By Todd Cohen
Efforts are underway to track the impact of the growing movement among grantmakers to boost their effectiveness and that of nonprofits they support.
“This is clearly not a trend or a fad in philanthropy,” says Barbara Kibbe, founder of Grantmakers for Effective Organizations, or GEO, and director for organizational effectiveness and philanthropy at the David and Lucile Packard Foundation in Los Altos, Calif.
GEO, an affinity group of the Council on Foundations in Washington, D.C., has 440 individual members representing 290 grantmakers, up from fewer than 50 individuals when Kibbe helped form it in 1997.
In a Packard-funded project, The Urban Institute is working with GEO to document the extent to which grantmakers are working to improve their own effectiveness and that of nonprofits.
McKinsey & Co. said in a recent study for Venture Philanthropy Partners in Reston, Va., that its research “strongly suggested that capacity-building initiatives have a proven impact on nonprofit performance.”
GEO’s third national conference, to be held in March in Washington, D.C., will feature the release of a new study on organizational effectiveness by Paul Light, vice president and director of governmental studies at the Brookings Institution in Washington, D.C.
“Everyone seems to agree that nonprofits must raise the bar on performance, but there is much less agreement on what nonprofits should do,” says Light, who adds that GEO is “making significant headway in helping nonprofits understand which interventions might produce the highest yield in improved performance.”

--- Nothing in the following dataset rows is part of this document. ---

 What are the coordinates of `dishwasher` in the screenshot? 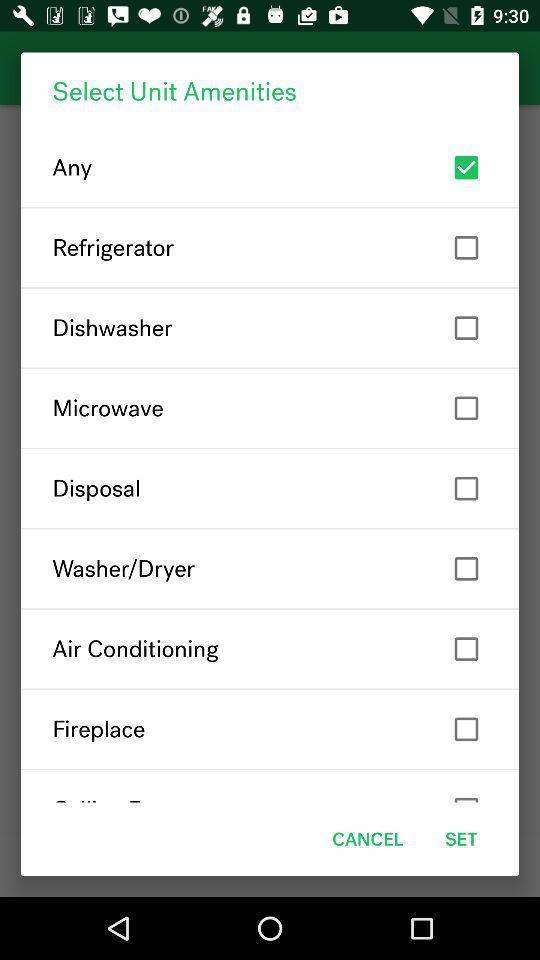 It's located at (270, 328).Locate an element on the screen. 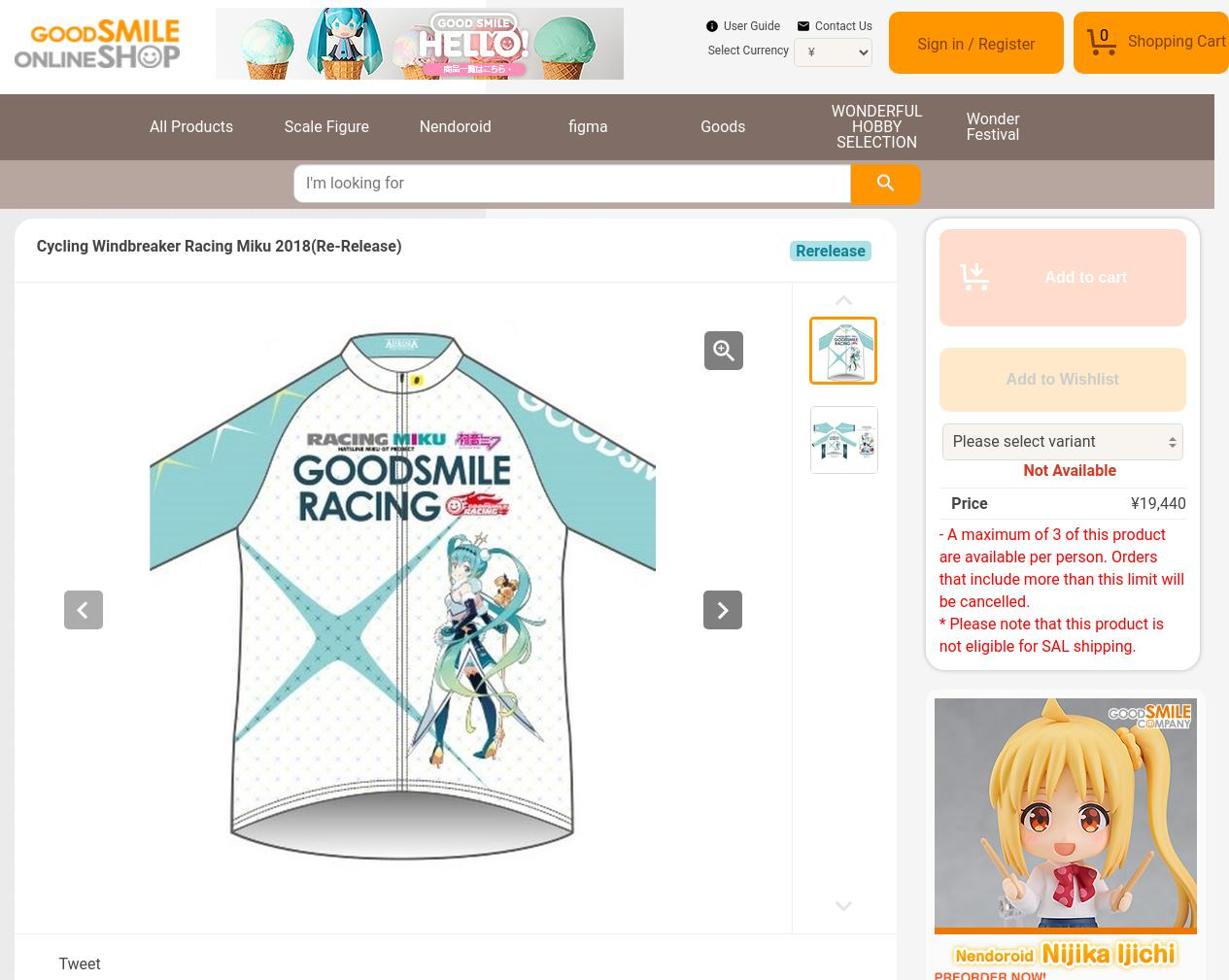 This screenshot has height=980, width=1229. '¥19,440' is located at coordinates (1158, 503).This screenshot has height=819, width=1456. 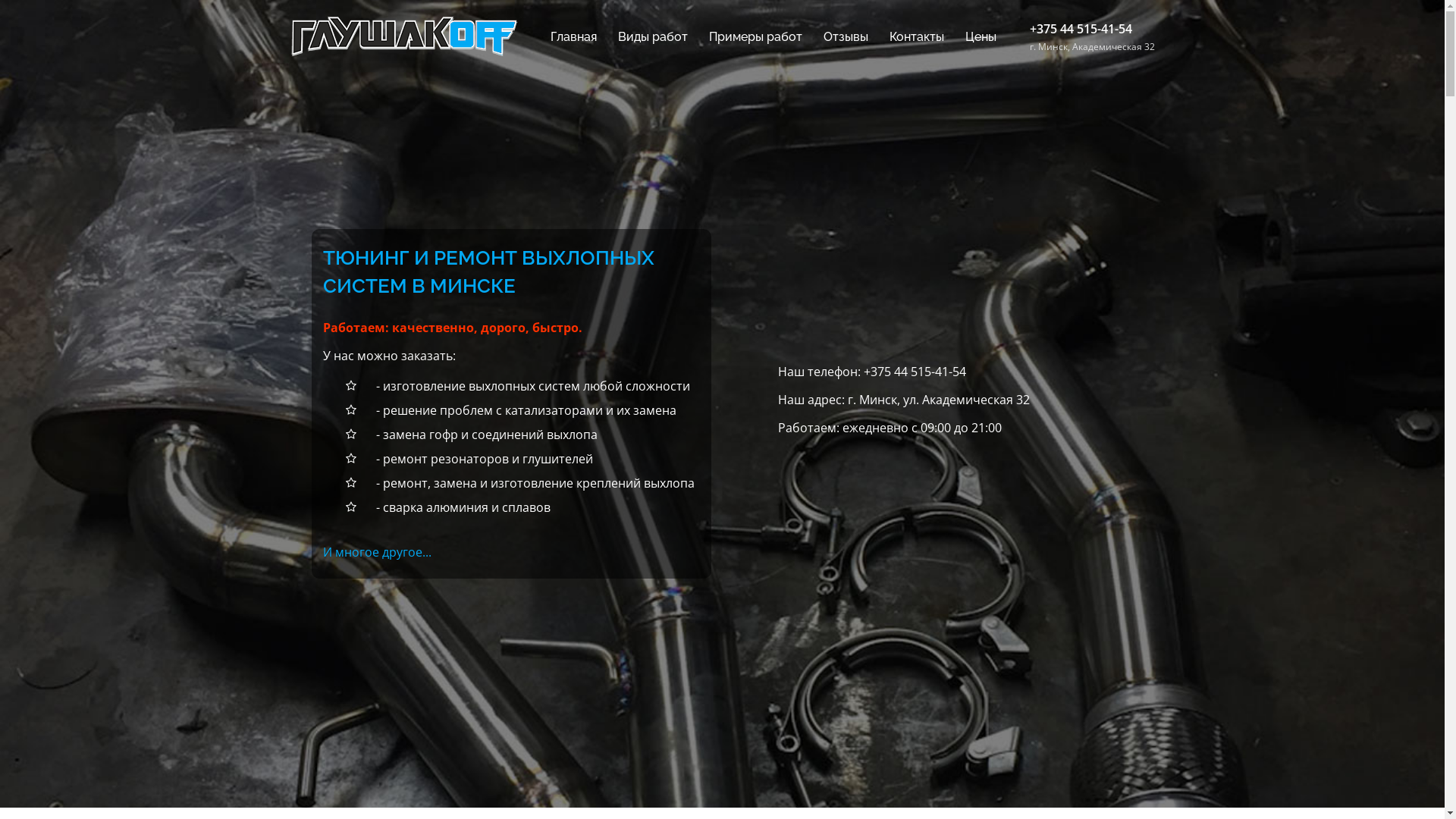 What do you see at coordinates (403, 34) in the screenshot?
I see `'glushakoff.by'` at bounding box center [403, 34].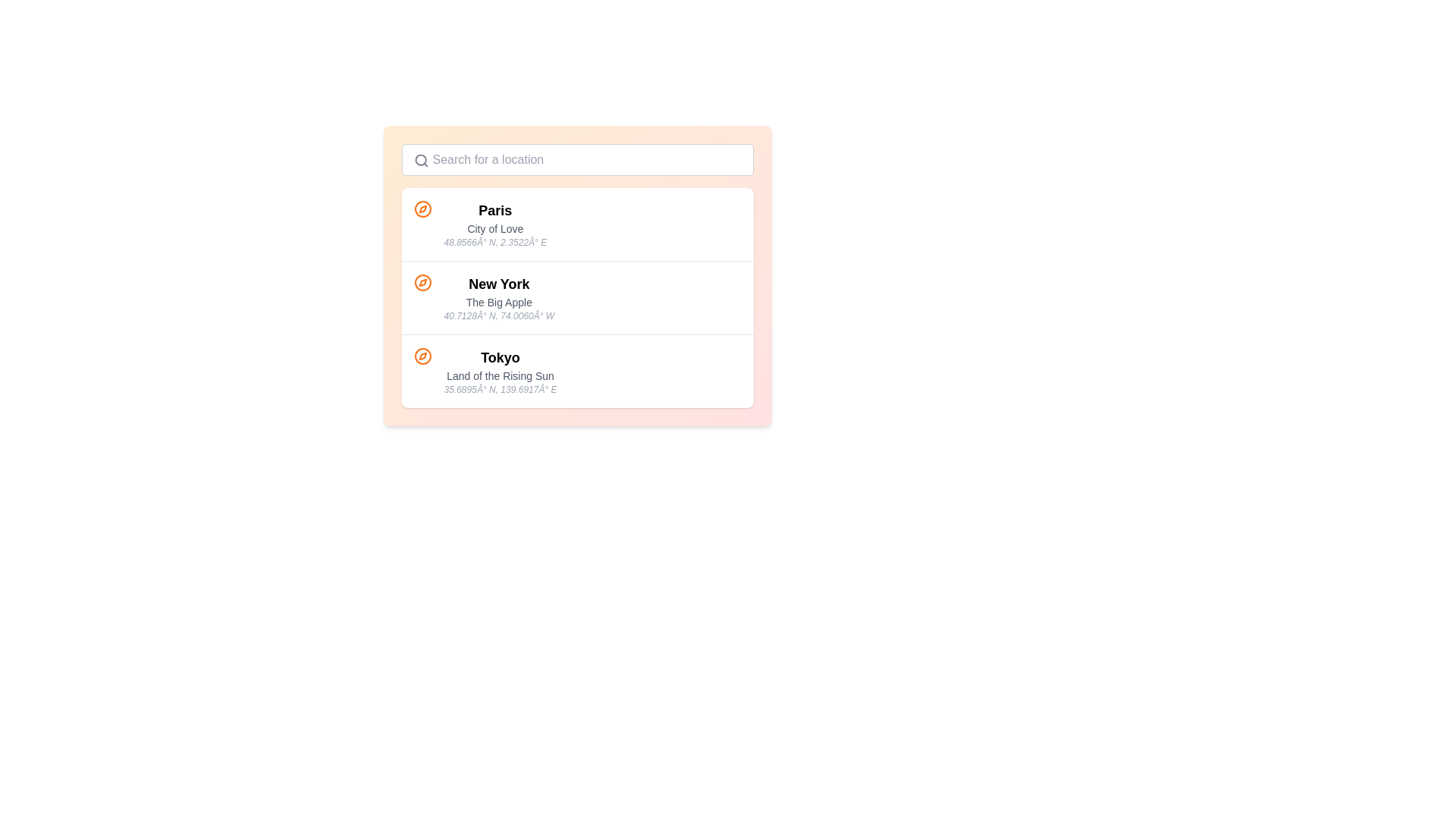 The width and height of the screenshot is (1456, 819). I want to click on the decorative icon representing the city 'Paris', which is the first icon in a vertical list of city names and descriptions, located to the left of the text 'Paris', so click(422, 209).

GEO aims to spread the word about organizational effectiveness by working more closely with affinity groups and other funder networks, says Kathleen Enright, who became GEO’s first executive director in December after serving as group director for communications and marketing for BoardSource in Washington, D.C., formerly the National Center for Nonprofit Boards.
MaryAnn Holohean, program director for the Nonprofit Advancement Fund at the Meyer Foundation in Washington, D.C., and chair of GEO’s board, says a big challenge for grantmakers is to embrace the idea that nonprofits’ organizational “capacity” is central to their ability to fulfill their mission.
“It should be integrated into the way the funder does its work and into every interaction the funder has with its grantees,” she says.